H3 Biomedicine gets FDAorphan drug status for acute myelogenous leukemia treatment

H3B-8800, which is a potent, selective and orally bioavailable small molecule modulator of wild-type and mutant SF3b complexes, is currently in Phase 1 clinical trials.

“Receiving the orphan drug designation for H3B-8800 is a critical milestone for H3’s ongoing cancer genomics driven drug discovery program,” said Markus Warmuth, M.D., President and CEO of H3 Biomedicine.

“We are pleased with the progress our scientific and clinical teams are making, and look forward to continue investigating H3B-8800 as a potential treatment option for patients with these diseases.”

The FDA’s Office of Orphan Drug Products grants orphan status to support development of medicines for rare diseases or conditions that affect fewer than 200,000 people in the U.S. The orphan drug designation provides H3 Biomedicine with certain benefits, including market exclusivity upon regulatory approval if received, exemption of FDA application fees and tax credits for qualified clinical trials.

About Acute Myelogenous Leukemia (AML)

According to the American Cancer Society, acute myeloid leukemia (AML) is also called acute myelocytic leukemia, acute myelogenous leukemia, acute granulocytic leukemia, acute non-lymphocytic leukemia, or sometimes just AML. It is most common in older people. For more information, please visit www.cancer.org/cancer/acute-myeloid-leukemia.html.

About Chronic Myelomonocytic Leukemia (CMML)

According to the American Cancer Society, Chronic myelomonocytic leukemia (CMML) is a type of cancer that starts in blood-forming cells of the bone marrow and invades the blood.
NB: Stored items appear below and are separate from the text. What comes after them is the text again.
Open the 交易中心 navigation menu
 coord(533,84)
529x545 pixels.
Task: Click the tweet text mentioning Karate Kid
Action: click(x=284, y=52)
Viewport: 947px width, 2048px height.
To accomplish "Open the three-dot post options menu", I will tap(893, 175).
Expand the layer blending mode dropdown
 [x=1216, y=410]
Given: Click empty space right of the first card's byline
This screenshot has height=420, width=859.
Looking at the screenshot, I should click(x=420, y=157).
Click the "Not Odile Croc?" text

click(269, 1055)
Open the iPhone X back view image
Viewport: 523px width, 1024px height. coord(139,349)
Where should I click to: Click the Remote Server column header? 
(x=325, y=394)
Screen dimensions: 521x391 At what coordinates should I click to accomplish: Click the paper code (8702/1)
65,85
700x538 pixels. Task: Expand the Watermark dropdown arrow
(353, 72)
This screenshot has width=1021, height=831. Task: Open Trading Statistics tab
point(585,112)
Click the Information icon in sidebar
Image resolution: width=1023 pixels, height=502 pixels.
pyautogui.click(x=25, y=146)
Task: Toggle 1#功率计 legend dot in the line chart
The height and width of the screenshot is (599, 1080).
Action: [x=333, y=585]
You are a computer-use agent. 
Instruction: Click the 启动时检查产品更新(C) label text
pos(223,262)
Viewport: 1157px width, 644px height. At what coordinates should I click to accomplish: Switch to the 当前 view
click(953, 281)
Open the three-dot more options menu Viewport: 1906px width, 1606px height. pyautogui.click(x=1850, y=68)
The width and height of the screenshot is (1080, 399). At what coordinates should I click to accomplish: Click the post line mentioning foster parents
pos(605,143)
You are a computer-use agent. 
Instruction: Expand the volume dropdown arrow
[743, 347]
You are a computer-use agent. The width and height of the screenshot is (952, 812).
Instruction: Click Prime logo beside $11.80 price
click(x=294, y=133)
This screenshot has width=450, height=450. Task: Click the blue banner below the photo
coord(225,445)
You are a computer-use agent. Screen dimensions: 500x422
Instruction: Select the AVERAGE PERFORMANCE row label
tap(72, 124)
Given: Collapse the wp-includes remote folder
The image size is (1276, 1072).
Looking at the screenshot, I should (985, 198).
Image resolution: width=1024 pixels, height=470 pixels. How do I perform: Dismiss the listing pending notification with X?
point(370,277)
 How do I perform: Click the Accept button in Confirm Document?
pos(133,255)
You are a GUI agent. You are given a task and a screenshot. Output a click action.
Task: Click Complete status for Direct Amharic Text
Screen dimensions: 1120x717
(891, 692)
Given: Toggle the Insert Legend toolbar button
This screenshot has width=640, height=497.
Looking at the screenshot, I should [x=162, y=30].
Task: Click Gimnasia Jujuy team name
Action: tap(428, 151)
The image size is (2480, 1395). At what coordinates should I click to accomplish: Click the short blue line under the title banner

It affects mainly older adults. For more information, please visit www.cancer.org/cancer/chronic-myelomonocytic-leukemia.html.

About H3B-8800

H3B-8800 is an oral, potent and selective small molecule modulator of splicing factor 3b subunit 1 (SF3B1) that is being developed by H3 Biomedicine as an anticancer therapeutic agent. In pre-clinical studies, H3B-8800 showed dose dependent modulation of canonical and aberrant splicing when dosed orally at tolerated doses.

Oral administration of H3B-8800 demonstrated preferential antitumor activity in several pre-clinical xenograft models carrying spliceosome mutations. H3 Biomedicine’s lead research and discovery programs in splicing are designed to develop drugs that target the vulnerabilities related to deregulated RNA homeostasis in cancer.